彼が所属したのはヒュー・カペー(わっ怖そう(^^;))から300年続くカペー朝。フィリップ4世は、この当時は老練なエドワード1世を翻弄する若き頭脳派だったようですがが、1314年に46才の若さで狩猟中に脳の発作を起こして他界。彼には3人の息子、ルイフィリップシャルル(この人が1番父の美貌を受け継いだね)がいて、次々王位を引き継ぎましたが、次々早世。カペー王朝は途絶え、従兄のフィリップが後を継ぎ、ヴァロア朝に移るわけです。
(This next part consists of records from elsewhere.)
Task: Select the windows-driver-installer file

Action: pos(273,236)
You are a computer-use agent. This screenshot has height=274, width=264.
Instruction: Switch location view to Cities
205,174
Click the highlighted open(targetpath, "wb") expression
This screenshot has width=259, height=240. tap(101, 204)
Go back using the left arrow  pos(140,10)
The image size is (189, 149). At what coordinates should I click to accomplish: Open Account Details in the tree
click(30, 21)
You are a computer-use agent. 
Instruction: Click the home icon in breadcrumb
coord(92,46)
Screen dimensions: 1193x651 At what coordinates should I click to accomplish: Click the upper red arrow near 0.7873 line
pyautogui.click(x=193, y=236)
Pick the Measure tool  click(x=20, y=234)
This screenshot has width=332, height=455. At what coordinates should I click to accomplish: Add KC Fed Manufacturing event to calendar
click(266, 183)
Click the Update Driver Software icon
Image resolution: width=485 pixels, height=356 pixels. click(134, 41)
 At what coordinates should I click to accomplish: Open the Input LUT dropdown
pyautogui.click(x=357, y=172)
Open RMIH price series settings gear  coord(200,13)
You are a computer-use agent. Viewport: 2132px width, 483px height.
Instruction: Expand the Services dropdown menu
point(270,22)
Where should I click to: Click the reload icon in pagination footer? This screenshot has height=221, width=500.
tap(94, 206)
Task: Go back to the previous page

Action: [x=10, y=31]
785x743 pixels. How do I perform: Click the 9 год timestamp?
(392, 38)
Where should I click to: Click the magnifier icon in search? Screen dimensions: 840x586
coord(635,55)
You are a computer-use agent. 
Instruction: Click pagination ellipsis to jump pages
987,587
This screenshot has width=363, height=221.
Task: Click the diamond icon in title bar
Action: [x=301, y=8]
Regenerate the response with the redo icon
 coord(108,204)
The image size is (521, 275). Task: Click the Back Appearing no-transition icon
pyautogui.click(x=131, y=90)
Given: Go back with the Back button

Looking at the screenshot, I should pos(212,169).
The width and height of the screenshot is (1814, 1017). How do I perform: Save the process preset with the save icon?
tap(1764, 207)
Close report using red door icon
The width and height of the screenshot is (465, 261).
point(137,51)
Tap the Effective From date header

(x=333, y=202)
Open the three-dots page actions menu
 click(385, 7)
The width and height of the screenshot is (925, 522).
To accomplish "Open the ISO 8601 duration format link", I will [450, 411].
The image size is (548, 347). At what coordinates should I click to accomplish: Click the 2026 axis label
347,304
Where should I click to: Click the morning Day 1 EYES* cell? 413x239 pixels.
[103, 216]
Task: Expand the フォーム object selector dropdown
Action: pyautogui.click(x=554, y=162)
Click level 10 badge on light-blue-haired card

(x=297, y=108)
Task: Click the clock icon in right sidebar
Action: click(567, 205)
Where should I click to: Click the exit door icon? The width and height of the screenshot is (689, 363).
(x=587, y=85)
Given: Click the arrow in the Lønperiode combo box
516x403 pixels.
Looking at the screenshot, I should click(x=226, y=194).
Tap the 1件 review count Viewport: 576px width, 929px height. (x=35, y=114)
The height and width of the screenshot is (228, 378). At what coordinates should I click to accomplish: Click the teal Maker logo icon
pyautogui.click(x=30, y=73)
まあ、3人の息子たちの行末、これだけでも衝撃的ですが、さらに超~びっくりなのは、末娘イサベラ。エドワード1世ったら、あんなにフィリップ4世嫌いだったのに、ななんとその末娘を、跡取りの嫁にしているんですね~。てことは、彼女は、そう、知る人ぞ知る、イングランド王家最悪の悪妻、イサベラ王妃なのですよ。(汗)彼女は父に似ずとろい夫エドワード2世を食い物にして、最後は愛人と計って惨殺(ひぇ~~)したという、世にもおっそろし~~王妃様です。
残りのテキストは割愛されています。